### Stated task
Copy out every entry below word for word, omitting the pictures.

[Click-target data]
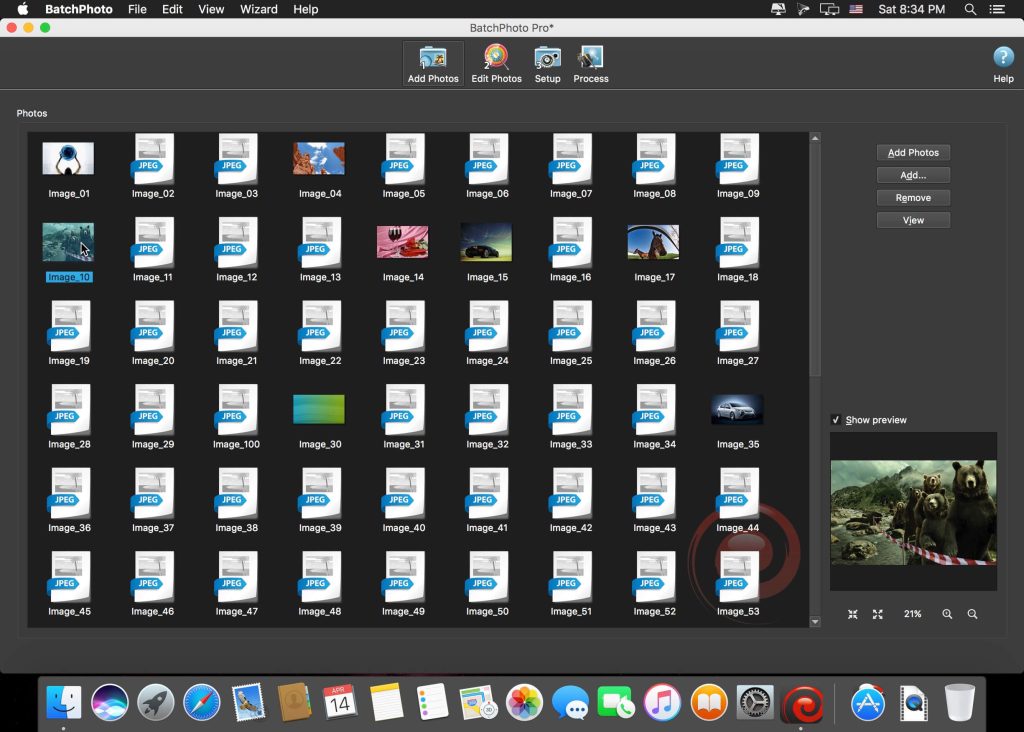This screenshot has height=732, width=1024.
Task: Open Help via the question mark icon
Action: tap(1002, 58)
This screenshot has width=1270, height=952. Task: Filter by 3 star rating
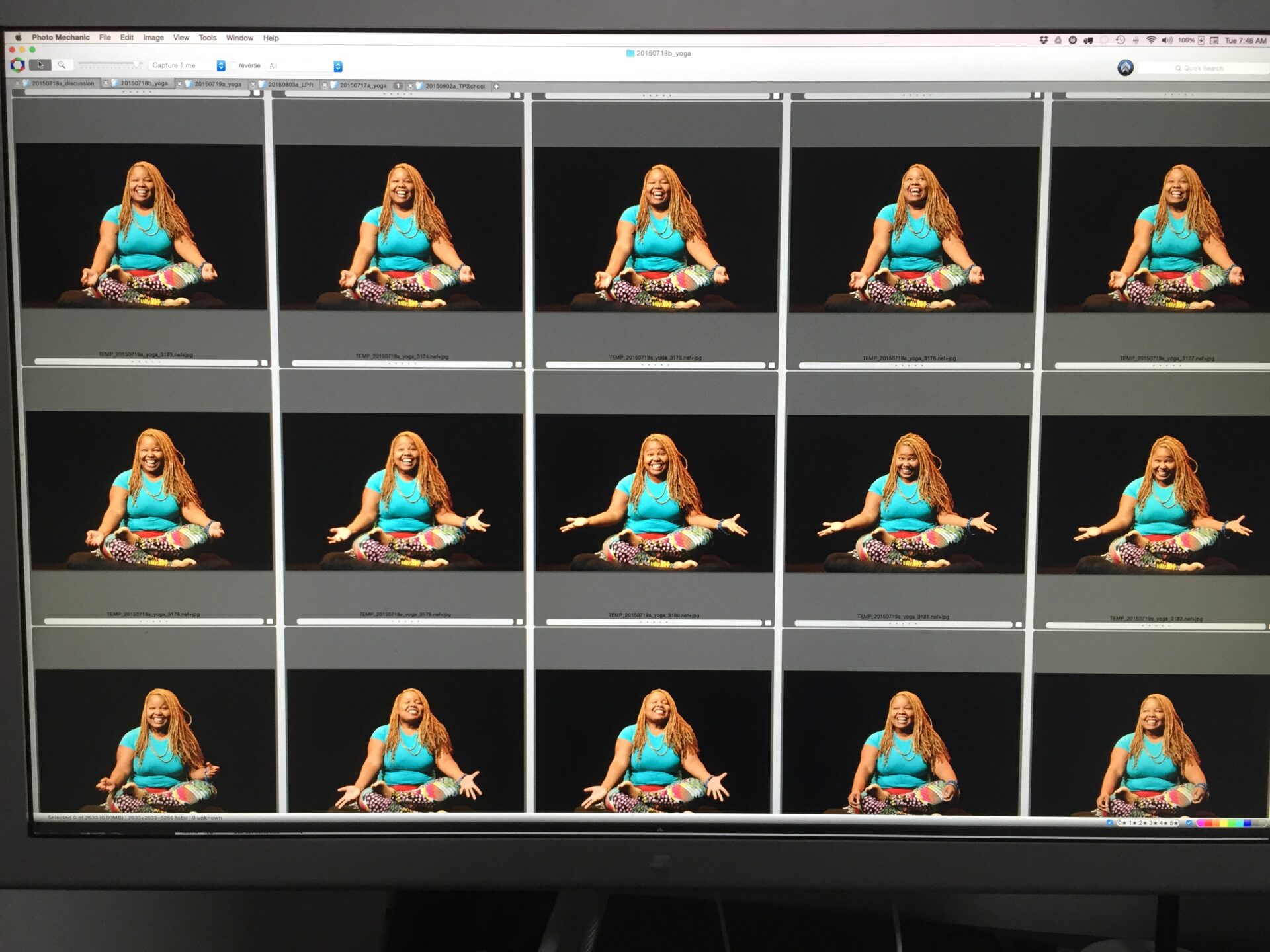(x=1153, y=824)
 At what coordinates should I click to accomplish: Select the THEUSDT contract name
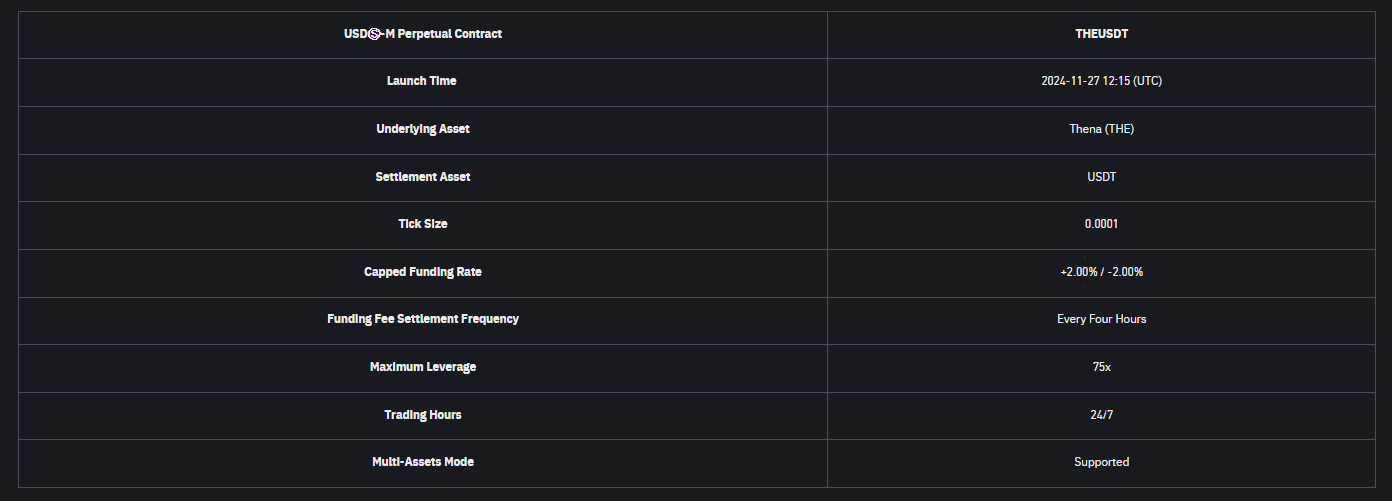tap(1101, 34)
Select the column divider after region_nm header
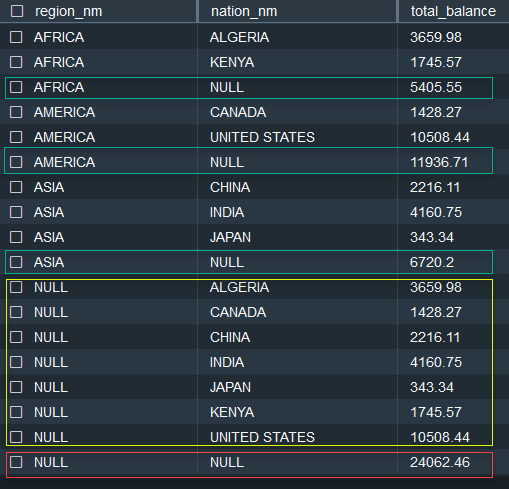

### Completed exercise
This screenshot has height=732, width=1024.
Task: Open Help via the question mark icon
Action: tap(1002, 58)
This screenshot has width=1270, height=952. Task: Filter by 3 star rating
(x=1153, y=824)
 At what coordinates should I click to accomplish: Select the THEUSDT contract name
tap(1101, 34)
Select the column divider after region_nm header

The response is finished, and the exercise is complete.